== Document text
Koman language spoken in Sudan

Uduk, also known as Twʼampa (Tʼwampa), is a Koman language spoken in Sudan near the border with Ethiopia. Nearly the entire population fled to a refugee camp in Ethiopia during the Second Sudanese Civil War, but returned to Sudan once fighting stopped. The resurgence of hostilities in the Blue Nile province after 2011 once more resulted in the Uduk community having to enter refugee camps in Ethiopia and South Sudan.
====
== Source excerpt
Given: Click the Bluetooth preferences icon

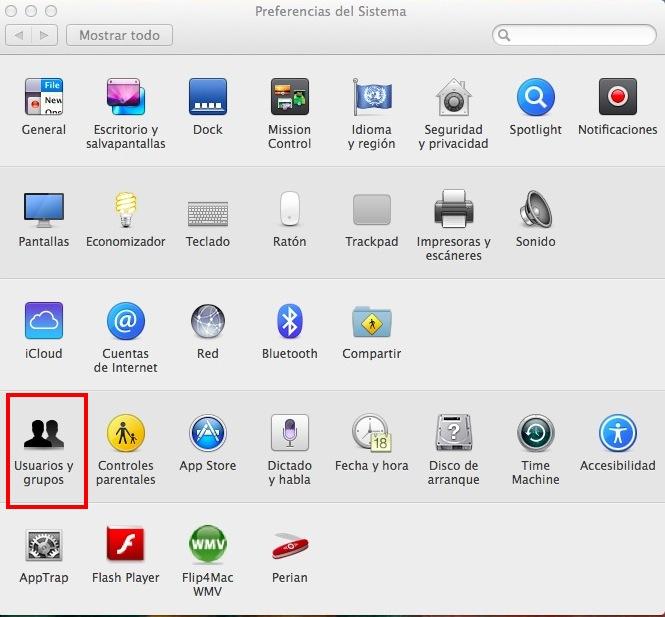Looking at the screenshot, I should 289,322.
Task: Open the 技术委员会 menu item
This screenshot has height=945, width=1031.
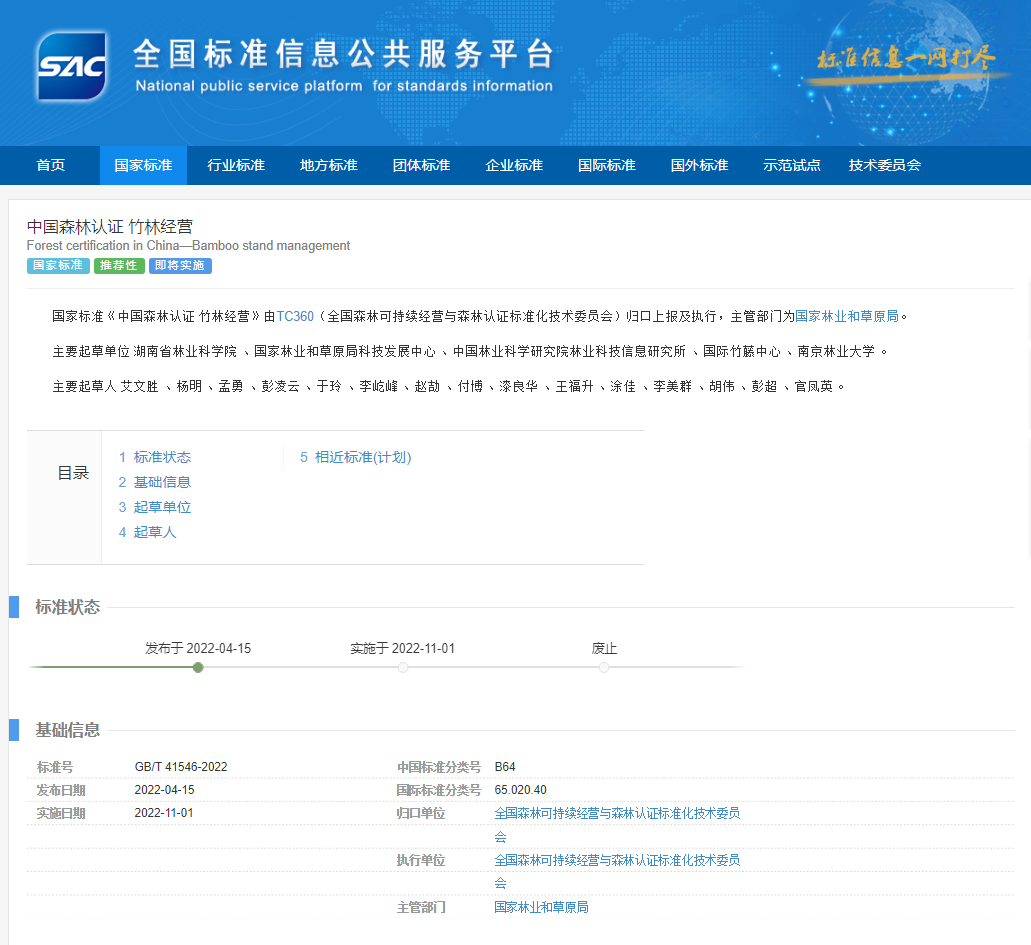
====
Written request -
In the text on the Uduk language, where is Uduk spoken?

Output below -
In Sudan, near the border with Ethiopia.